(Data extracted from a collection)
★ ★ ★
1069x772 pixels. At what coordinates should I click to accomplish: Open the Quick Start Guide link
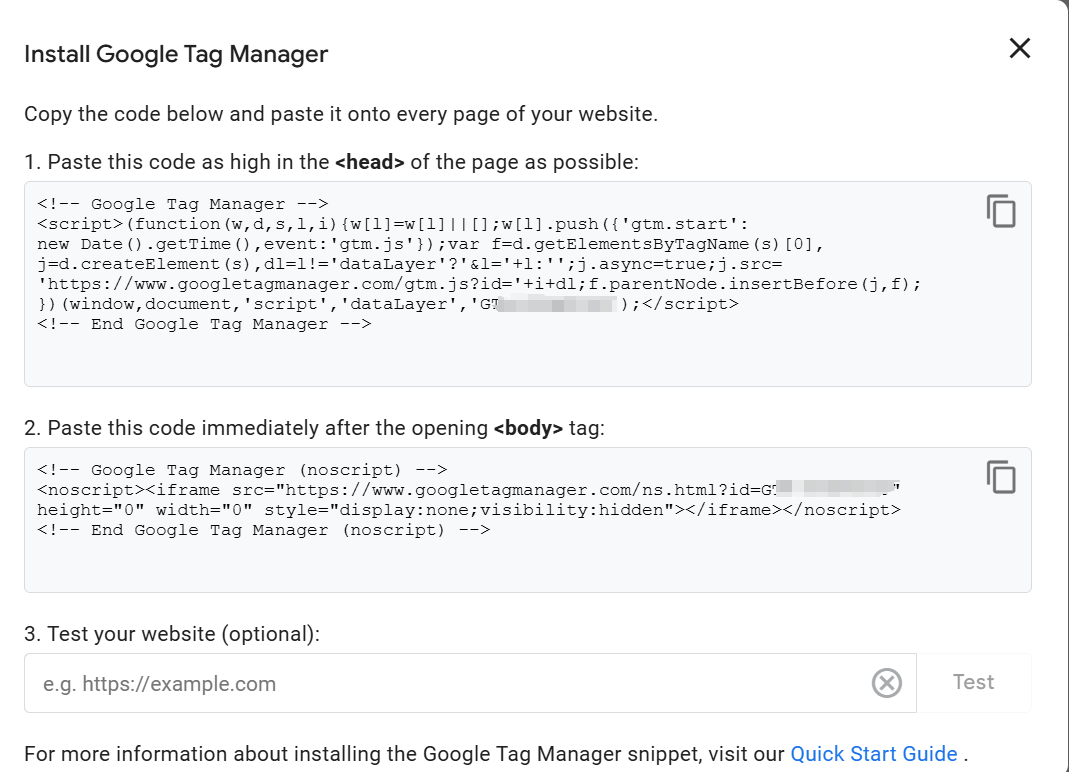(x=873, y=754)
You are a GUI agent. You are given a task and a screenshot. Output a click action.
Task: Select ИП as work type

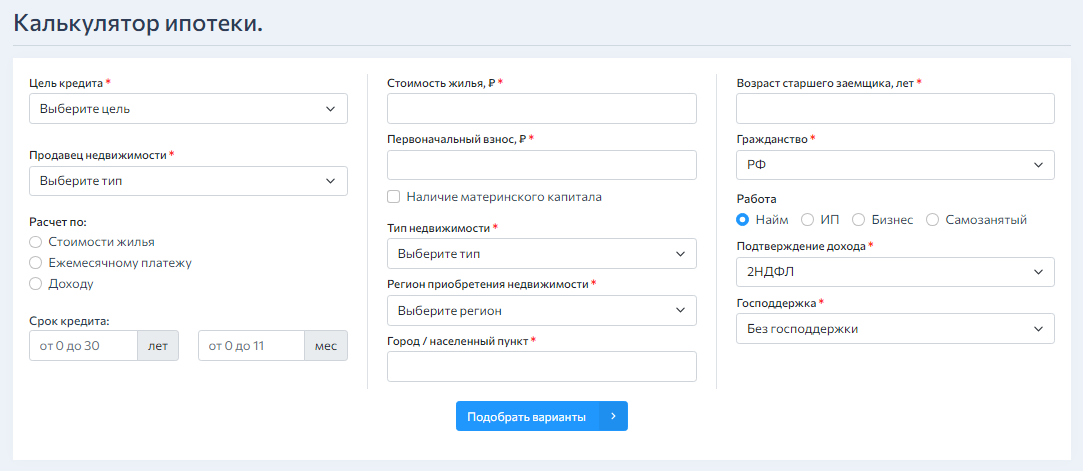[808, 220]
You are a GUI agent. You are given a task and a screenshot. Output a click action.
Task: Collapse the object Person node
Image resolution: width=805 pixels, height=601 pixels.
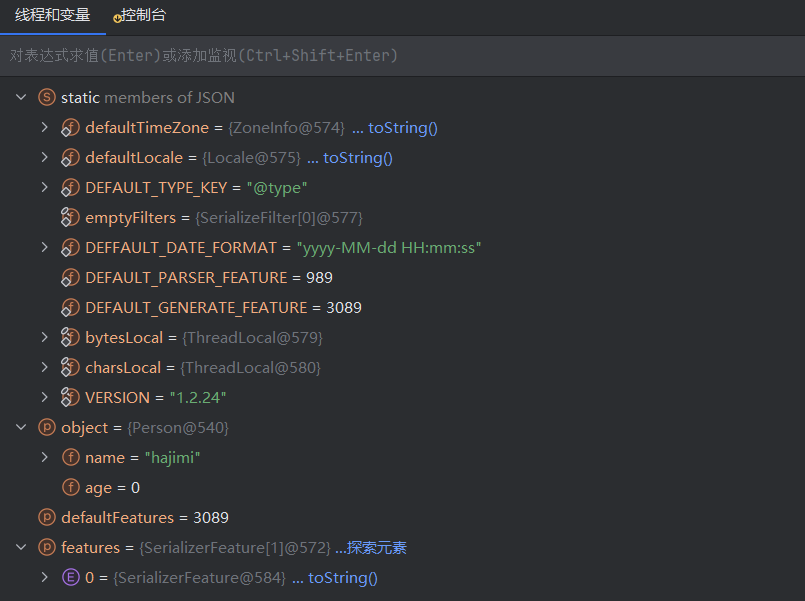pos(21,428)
★ ★ ★
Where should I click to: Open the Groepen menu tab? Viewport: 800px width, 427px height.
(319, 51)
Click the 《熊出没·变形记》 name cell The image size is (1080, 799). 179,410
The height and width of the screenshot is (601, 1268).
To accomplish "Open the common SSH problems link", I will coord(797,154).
★ ★ ★
Your copy should hold only the lines above from the one containing "1069x772 pixels. At" through the one containing "Task: Collapse the object Person node", exactly as written and free of pictures.

1069x772 pixels. At what coordinates should I click to accomplish: Open the Quick Start Guide link
(x=873, y=754)
You are a GUI agent. You are given a task and a screenshot. Output a click action.
Task: Select ИП as work type

[808, 220]
You are a GUI agent. You are given a task and a screenshot. Output a click action.
Task: Collapse the object Person node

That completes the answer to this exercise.